Let $X_i$ be an indicator whether he made the $i$ shot or not($x_i=1$ successful shot,$x_i =0$ fail)
Let Y be the number of the first shot that he made successfully
Define:
$H_0 : P(X_i =1|X_1=0,\ldots,X_{i-1}=0) = p \qquad \qquad i=2,\ldots,Y $
$H_1 : P(X_i =1|X_1=0,\ldots,X_{i-1}=0) = rp \qquad \qquad r < 1, \quad i=2,\ldots,Y $
I need to use Neyman–Pearson lemma to build a UMP test with Statistical significance of $\alpha =0.1$
Usually statistics is my strong side but this area does not fill very well to me, i tried several ways but all came to results that does not seem right
What is the right way to approach this question? and how can i find a UMP test for it?

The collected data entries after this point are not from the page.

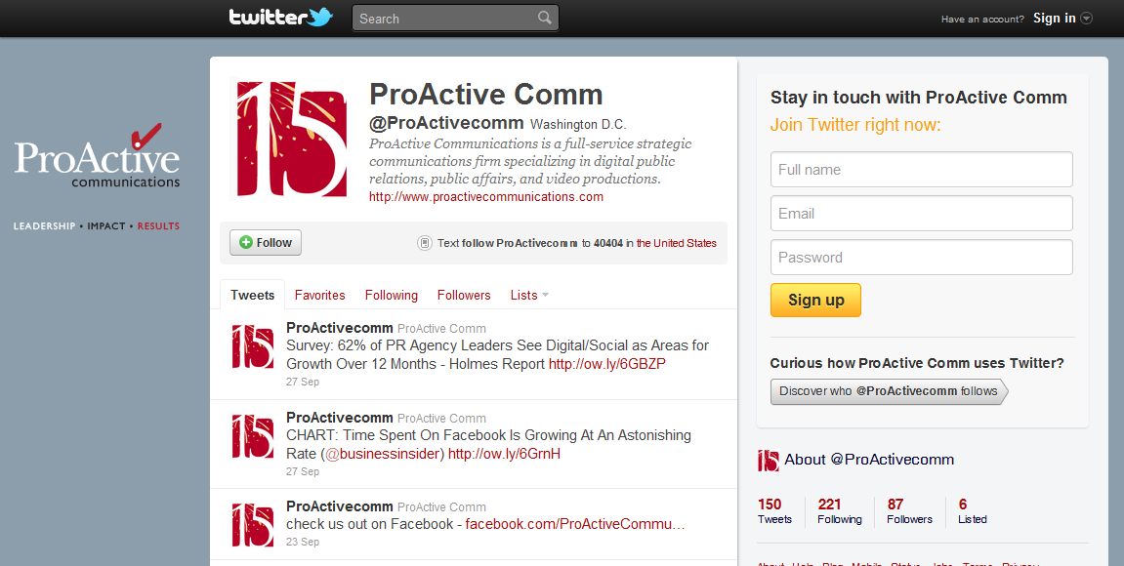The height and width of the screenshot is (566, 1124).
Task: Click into the Password field
Action: point(921,258)
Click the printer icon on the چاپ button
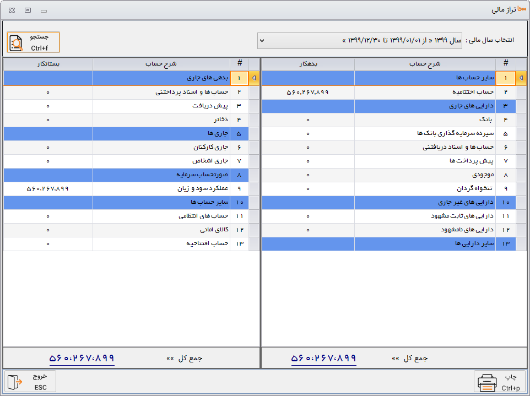This screenshot has height=396, width=530. [488, 382]
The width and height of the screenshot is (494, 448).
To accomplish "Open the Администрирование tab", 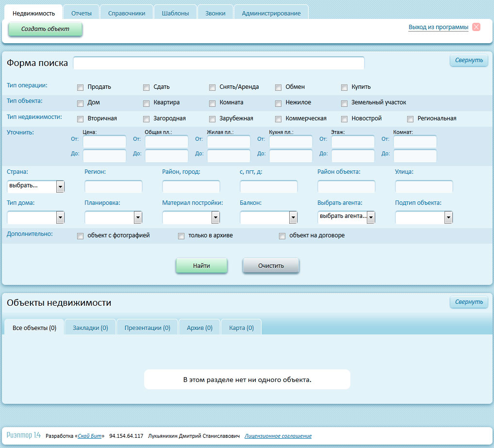I will click(x=271, y=13).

 A: To construct a Neyman-Pearson test, for $H_0:\theta=p$ vs $H_1:\theta=pr$ we need to find a critical region of the form
$$\frac{L(p;n;\boldsymbol{x})}{L(pr;n;\boldsymbol{x})} \leq A$$
Where $L(\theta;n;\boldsymbol{x})$ is the likelihood function (given n throws were made).  Since we're dealing with independent Bernoulli observations (and the first throw has probability $p$
$$L(\theta;\boldsymbol{x}) = \big(px_1+(1-p)(1-x_1))\prod_{i=2}^{n}\big((\theta x_i +(1-\theta)(1-x_i)\big) $$
(Sorry this is probably a little sloppy notation wise, so I'm open to comment for how to rephrase...it shouldn't matter too much).
Now, to find $A$, we require that
$$\alpha = P\Big(\frac{L(p;n;x)}{L(pr;n;x)}\leq A|H_0\Big)$$
Note that the right hand probability is just the sum of $P(n \text{ shots made}|H_0)$ where $n$ (and corresponding $x$) results in $\frac{L(p;n;x)}{L(pr;n;x)}\leq A$, and you just chose $A$ so that the sum is $\leq \alpha$
Note:  $P(n \text{ shots made}|H_0)$ for n=5 will need to be divided into the cases where the shot is and is not made (because the game automatically ends after 5 shots) ...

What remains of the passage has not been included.